The Joint Comprehensive Plan of Action nuclear agreement the West made with Iran in 2015 looked like a godsend for the mullahs’ regime. In exchange for suspending its nuclear weapons program for a decade, the ostracized Islamic Republic received $1.7 billion in cash and the promise of billions more as companies in the United States and Europe rushed to make their own deals in the country with economic sanctions lifted. But the accord that former president Barack Obama and his secretary of state John Kerry spearheaded might end up having the opposite effect. What the mullahs did with the money highlighted to Iranians how little their government cares about them, helping spark protests whose violent repression has made headlines around the world. With demonstrations throughout the country every day for a week and showing no signs of stopping, despite a death toll of 45 and rising, the JCPOA might one day prove a contributing factor to the fall of the Islamic Republic—though that’s hardly what its Western negotiators intended.
Obama, who has made a number of political pronouncements since leaving the White House a year ago, has said nothing about the unrest in Iran. It’s a repeat of his performance as president in 2009, when the Green Movement sprung up to protest what appeared to be the fraudulent reelection of the president, Mahmoud Ahmadinejad. The regime violently quashed the demonstrations, killing at least 110 people and jailing 10,000 in the course of nine months, but Obama remained silent, much to the disappointment of the protesters, who chanted a rhyme in Farsi, “Obama, Obama, are you with them or with us?” His retirement has not gone unnoticed in Iran.
“There is also one big difference now compared with 2009—the Obama policy of appeasement of the Iranian regime has finished,” says Shabnam Madadzadeh, a 30-year-old human-rights activist who fled Iran just over a year ago, after spending five years in prison. “Obama always helped the regime when it was in trouble. Now the regime no longer has this asset, and this has its impact on the people in the street, to realize that the international community is on their side and is not siding with the regime.”

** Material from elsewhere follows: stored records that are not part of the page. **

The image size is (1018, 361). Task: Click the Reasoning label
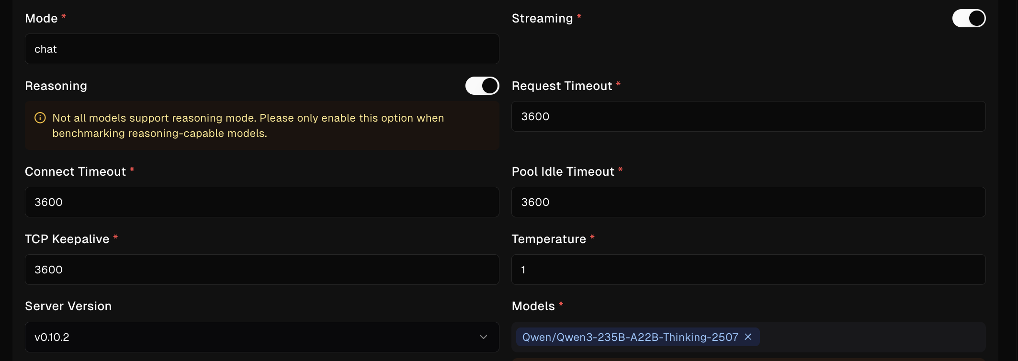point(56,86)
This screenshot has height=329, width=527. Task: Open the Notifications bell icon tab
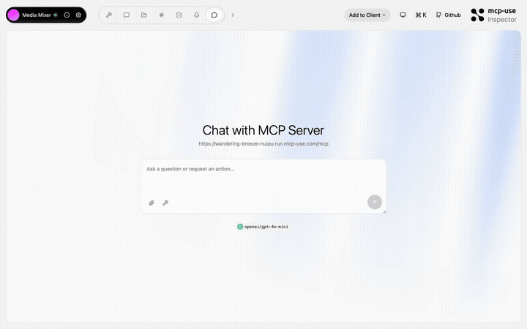point(197,15)

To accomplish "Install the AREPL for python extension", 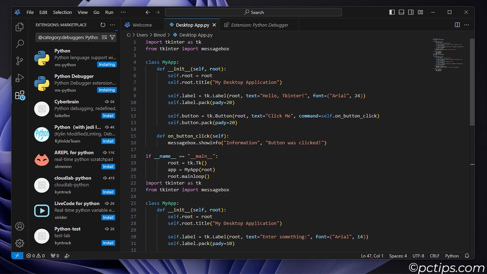I will (x=108, y=166).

The unrest that’s become the biggest challenge to the ruling regime since 2009 began with a protest against corruption and inflation on December 28 in Mashhad, Iran’s second-largest city. It was triggered, observers say, by news that the government was unveiling a budget cutting spending on social services and increasing spending on the military, as well as a spike in the price of foodstuffs. In the week of December 22, the cost of eggs rose 9 percent from the previous week, making them 54 percent more expensive than they had been a year earlier, according to the Central Bank of Iran. The outrage soon spread to the rest of the country while taking on a broader anti-government tone that targeted Supreme Leader Ali Khamenei and President Hassan Rouhani. Chants of “Bread, work, freedom” turned into “Young people are unemployed, and mullahs have all the positions” and “The nation is destitute while the leader is acting like God,” then “Reformers, hardliners, the game is now over.” And soon the polite “Khamenei, forgive us, but it is time for you to go” gave way to “Death to the dictator” and “Death to Rouhani.”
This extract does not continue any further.